I drive from Capitol Hill to Dupont Circle and back again every day. The traffic is grueling, made worse by all the people trying to stop to let someone out, to pick someone up […] Bike lanes make things safer and smoother. But not all bicyclists obey traffic laws […] don’t run a red light […]
But here’s what happened […] when I broke a traffic rule (a lesser one, in my opinion):
Late to pick up my son, I noticed a fellow parent about to vacate a spot, so I pulled over to wait for him to leave. I pulled over — into a bike lane — so I wouldn’t block traffic on Q Street NW.

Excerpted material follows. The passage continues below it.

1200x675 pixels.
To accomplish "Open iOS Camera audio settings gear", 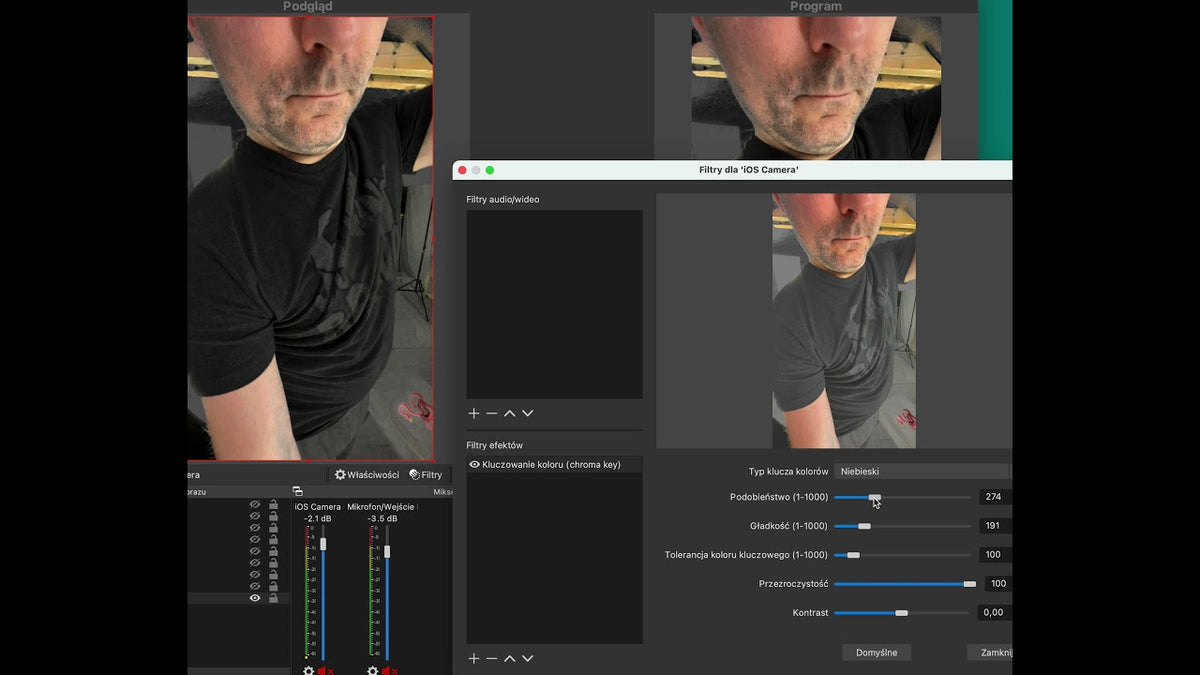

One cyclist waited behind me. When it was finally time for me to pull into the spot, she came around to my window and told me that there’s a law prohibiting obstruction of the bike lane. […] She suggested I should have circled the block rather than create what was, in her view, a safety hazard. I told her that’s not the way the world works. But what I meant was, that’s not the way cities work. She was persistent but respectful and calm.

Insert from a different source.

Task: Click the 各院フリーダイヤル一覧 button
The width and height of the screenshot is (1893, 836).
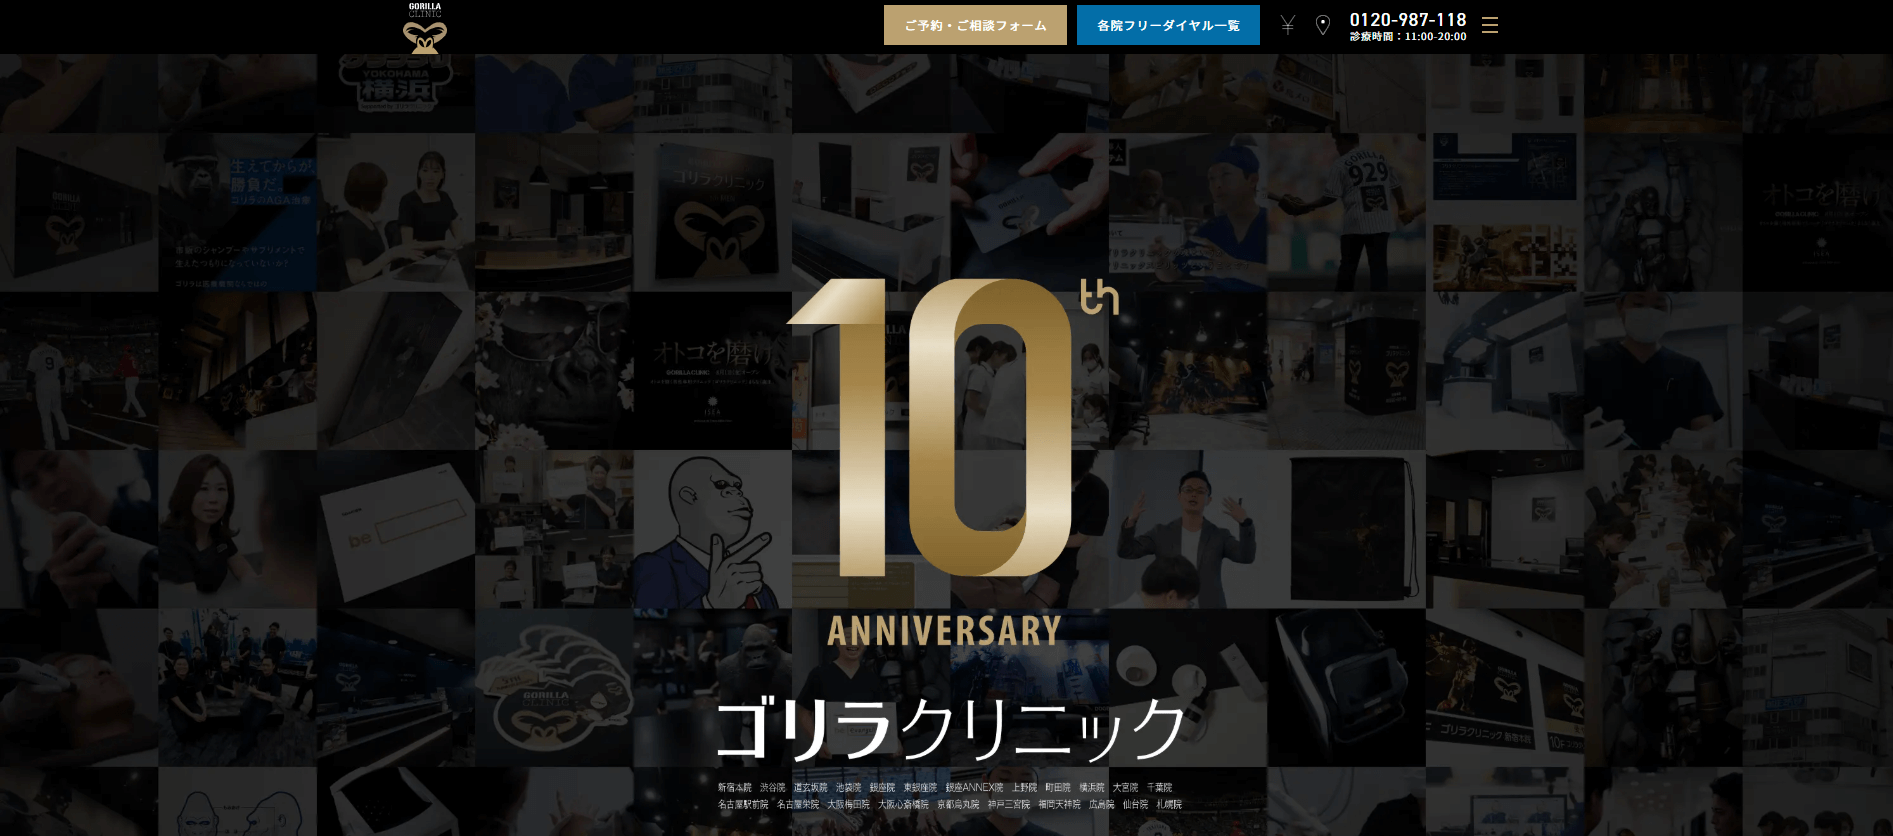Action: pyautogui.click(x=1168, y=25)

I, on the other hand, handled it very badly. On the defensive the entire time, I failed to apologize, which is the first thing I should have done […]
I applaud the education efforts of cyclists, particularly this woman’s calm in the face of my really, really obvious frustration. […]
But not every violation is a hazard. […] Better to focus on the violators who are making the roads more dangerous. (I’d start with the cyclists, but that’s just me.) And once we’ve gotten actual dangers under control, we can turn to everyone else.
[I blocked a bike lane. So what? sur WashingtonPost.com]

Je n’ai rarement vu une si belle démonstration d’égocentrisme. Ce qui est rassurant c’est de voir que le problème est bien global, et qu’une partie des automobilistes français est aussi stupide qu’une partie des conducteurs américains.